[Collection entries]
#####

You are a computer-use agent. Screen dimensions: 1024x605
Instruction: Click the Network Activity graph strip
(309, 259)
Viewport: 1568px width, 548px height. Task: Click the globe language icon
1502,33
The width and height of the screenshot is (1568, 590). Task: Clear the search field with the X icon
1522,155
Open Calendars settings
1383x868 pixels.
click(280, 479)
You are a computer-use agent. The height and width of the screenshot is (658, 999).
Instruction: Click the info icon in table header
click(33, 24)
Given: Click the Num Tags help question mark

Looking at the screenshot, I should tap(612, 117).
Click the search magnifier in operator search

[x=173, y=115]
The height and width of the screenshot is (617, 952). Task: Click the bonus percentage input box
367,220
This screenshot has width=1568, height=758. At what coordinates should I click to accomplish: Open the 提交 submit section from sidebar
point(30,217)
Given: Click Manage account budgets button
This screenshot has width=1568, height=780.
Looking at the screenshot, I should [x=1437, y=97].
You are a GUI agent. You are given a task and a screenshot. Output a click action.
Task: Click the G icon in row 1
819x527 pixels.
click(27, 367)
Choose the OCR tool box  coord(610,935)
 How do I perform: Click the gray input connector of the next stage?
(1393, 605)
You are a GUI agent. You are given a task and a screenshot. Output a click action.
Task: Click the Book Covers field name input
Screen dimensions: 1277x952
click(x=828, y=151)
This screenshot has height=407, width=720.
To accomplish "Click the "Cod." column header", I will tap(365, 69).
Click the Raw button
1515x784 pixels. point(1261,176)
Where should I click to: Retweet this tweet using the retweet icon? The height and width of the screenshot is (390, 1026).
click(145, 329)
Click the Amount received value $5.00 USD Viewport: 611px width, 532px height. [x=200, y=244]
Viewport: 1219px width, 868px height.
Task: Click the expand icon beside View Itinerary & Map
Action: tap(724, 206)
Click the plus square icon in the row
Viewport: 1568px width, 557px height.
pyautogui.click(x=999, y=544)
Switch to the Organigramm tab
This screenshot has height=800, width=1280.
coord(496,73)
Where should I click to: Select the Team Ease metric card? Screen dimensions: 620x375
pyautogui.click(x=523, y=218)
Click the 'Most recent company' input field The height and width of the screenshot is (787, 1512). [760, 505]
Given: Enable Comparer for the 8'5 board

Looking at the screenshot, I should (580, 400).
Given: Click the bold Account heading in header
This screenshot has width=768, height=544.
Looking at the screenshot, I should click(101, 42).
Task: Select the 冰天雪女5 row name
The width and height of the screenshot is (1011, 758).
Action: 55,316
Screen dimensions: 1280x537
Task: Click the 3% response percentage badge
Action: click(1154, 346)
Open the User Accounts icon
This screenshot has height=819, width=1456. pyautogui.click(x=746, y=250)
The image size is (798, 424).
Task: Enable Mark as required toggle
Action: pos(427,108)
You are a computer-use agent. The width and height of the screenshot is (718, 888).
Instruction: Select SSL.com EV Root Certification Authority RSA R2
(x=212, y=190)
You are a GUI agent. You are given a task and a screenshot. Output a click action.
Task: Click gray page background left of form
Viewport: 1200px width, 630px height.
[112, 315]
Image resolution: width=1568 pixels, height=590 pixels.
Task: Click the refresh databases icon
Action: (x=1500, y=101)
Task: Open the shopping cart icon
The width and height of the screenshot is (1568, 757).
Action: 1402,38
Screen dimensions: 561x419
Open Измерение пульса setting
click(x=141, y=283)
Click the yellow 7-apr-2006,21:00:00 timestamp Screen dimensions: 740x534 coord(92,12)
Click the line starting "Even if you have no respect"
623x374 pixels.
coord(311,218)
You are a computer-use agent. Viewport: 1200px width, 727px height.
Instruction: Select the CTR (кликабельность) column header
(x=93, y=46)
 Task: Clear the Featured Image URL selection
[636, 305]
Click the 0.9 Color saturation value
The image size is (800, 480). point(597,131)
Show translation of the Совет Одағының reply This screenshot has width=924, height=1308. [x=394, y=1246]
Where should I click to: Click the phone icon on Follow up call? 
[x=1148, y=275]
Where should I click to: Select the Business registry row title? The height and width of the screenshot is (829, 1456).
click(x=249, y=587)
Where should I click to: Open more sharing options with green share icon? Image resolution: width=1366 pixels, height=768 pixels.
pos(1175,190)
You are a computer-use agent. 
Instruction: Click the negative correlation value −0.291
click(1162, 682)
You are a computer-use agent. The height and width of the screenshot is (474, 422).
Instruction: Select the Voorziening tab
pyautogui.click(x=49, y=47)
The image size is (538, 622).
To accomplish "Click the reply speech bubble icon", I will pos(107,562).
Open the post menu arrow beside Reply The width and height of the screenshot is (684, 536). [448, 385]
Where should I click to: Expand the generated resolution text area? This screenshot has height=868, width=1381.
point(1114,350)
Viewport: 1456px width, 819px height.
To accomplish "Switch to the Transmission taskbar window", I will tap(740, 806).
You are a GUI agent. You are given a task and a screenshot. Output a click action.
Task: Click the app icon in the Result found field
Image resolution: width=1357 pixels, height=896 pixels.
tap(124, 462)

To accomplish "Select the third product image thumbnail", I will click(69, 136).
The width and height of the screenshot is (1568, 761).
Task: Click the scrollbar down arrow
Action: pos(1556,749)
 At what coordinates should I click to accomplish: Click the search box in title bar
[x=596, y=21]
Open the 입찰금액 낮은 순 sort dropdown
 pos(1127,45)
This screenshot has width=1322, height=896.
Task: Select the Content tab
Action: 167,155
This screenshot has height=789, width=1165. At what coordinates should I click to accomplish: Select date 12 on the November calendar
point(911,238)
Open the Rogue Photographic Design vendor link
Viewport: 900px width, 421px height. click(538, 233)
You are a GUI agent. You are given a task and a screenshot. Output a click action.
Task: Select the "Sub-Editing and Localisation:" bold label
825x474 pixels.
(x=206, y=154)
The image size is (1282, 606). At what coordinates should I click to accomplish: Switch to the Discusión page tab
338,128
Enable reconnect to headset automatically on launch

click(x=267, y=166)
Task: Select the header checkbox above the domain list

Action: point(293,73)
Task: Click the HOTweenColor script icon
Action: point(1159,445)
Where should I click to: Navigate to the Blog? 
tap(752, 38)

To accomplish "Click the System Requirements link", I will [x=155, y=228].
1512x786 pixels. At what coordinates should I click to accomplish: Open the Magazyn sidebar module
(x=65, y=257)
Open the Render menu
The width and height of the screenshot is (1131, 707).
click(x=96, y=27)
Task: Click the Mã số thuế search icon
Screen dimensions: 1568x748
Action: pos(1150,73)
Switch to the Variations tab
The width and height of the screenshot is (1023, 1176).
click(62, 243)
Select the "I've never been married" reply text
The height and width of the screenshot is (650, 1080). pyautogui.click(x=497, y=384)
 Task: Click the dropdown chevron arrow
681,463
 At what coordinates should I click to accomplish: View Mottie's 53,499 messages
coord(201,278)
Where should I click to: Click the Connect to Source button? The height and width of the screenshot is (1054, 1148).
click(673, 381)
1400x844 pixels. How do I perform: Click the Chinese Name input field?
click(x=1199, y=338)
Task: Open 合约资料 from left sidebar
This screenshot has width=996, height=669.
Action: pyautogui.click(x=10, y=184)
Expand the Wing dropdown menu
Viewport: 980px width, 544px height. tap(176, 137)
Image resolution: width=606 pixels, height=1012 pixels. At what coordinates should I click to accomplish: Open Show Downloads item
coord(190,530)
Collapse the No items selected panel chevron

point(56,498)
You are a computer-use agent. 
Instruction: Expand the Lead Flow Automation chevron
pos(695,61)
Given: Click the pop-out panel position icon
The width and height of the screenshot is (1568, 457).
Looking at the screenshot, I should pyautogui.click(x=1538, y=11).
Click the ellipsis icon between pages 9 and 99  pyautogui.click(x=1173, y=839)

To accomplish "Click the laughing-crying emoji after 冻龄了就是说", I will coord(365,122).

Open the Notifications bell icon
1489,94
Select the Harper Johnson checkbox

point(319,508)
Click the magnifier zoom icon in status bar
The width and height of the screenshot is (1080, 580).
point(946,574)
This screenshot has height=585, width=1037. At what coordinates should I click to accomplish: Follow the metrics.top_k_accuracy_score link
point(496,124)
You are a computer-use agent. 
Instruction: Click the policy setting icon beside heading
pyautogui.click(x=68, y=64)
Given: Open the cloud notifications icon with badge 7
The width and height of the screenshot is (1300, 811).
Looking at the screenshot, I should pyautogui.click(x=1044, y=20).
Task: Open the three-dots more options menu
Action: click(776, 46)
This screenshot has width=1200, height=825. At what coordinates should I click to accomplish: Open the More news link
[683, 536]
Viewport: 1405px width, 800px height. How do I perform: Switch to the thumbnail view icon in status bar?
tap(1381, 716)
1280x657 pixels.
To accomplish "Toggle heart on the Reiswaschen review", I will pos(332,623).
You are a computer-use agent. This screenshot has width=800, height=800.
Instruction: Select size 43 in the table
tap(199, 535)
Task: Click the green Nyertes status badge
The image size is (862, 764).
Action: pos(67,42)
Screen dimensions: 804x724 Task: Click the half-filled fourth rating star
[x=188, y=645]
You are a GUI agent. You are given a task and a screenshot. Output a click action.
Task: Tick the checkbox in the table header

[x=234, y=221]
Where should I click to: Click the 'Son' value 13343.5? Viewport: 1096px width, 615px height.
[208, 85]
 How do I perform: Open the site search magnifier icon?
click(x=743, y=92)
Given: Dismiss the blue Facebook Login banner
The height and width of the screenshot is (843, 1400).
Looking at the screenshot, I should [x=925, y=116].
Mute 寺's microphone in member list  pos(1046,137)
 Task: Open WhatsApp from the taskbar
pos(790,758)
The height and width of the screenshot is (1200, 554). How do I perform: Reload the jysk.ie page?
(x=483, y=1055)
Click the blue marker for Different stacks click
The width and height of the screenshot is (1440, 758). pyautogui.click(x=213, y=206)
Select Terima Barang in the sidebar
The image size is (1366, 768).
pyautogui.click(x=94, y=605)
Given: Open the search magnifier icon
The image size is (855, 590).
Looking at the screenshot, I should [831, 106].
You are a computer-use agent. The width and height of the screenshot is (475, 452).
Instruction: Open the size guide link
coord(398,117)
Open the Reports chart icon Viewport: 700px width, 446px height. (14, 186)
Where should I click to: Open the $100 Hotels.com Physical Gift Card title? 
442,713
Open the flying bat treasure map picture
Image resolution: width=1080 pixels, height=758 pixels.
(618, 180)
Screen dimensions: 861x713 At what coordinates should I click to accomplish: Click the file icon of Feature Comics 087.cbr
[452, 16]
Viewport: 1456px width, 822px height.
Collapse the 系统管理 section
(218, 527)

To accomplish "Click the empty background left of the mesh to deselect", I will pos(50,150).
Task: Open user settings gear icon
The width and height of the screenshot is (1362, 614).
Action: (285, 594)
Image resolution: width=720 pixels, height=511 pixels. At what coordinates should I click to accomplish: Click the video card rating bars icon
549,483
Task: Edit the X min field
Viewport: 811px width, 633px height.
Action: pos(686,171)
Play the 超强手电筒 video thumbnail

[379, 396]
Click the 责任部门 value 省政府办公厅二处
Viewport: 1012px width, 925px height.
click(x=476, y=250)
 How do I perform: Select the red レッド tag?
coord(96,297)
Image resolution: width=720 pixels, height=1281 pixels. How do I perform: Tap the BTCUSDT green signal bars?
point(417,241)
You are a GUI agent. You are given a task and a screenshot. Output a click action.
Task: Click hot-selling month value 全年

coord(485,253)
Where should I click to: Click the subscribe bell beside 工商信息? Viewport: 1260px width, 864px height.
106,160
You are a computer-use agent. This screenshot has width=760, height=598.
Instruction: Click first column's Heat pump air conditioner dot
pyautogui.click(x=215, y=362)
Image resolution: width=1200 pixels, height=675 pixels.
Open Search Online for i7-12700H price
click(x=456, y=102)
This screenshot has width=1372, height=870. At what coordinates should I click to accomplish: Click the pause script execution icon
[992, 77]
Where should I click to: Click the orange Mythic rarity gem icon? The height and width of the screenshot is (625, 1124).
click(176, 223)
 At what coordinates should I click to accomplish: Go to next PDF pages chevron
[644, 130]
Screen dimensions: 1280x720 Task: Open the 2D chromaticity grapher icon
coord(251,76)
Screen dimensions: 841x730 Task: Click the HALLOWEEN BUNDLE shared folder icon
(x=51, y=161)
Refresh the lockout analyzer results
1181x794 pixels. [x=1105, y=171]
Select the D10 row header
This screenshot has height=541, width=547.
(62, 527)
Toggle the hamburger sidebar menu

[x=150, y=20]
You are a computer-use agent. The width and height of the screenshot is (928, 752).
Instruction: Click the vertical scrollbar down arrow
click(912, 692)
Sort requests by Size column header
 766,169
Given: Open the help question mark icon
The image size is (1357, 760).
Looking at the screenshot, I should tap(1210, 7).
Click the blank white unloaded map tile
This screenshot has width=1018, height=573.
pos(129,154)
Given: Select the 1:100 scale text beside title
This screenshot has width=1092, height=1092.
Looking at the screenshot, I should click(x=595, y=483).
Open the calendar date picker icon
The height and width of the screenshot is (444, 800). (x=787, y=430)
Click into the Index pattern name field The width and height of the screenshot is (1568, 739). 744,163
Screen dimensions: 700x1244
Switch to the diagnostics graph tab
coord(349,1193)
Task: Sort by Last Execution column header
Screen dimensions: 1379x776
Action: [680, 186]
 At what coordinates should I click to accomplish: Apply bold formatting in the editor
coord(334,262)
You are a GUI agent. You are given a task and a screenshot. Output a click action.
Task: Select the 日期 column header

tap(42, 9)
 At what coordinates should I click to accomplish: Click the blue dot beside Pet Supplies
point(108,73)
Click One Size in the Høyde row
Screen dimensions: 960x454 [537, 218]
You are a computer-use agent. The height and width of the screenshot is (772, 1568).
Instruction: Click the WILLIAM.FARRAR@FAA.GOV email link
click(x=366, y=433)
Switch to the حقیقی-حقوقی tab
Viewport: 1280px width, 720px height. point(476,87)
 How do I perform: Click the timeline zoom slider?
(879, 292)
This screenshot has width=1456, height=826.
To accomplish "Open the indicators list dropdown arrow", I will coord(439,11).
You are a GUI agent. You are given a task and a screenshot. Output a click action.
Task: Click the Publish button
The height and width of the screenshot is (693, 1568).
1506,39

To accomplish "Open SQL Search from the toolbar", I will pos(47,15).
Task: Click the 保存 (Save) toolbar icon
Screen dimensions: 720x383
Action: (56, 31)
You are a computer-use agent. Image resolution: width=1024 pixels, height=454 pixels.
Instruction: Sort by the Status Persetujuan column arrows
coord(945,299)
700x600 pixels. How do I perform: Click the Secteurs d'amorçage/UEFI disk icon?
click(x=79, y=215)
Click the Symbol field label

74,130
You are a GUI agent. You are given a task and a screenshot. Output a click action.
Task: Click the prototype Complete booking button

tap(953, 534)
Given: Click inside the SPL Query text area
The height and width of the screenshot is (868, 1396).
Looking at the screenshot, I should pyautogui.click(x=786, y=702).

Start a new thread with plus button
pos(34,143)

#####

REQUIRED TASK - Copy verbatim the lines of the listing above between the line containing "I will pos(47,15)." and the line containing "coord(945,299)", inclusive.

THE OUTPUT -
To accomplish "Open SQL Search from the toolbar", I will pos(47,15).
Task: Click the 保存 (Save) toolbar icon
Screen dimensions: 720x383
Action: (56, 31)
You are a computer-use agent. Image resolution: width=1024 pixels, height=454 pixels.
Instruction: Sort by the Status Persetujuan column arrows
coord(945,299)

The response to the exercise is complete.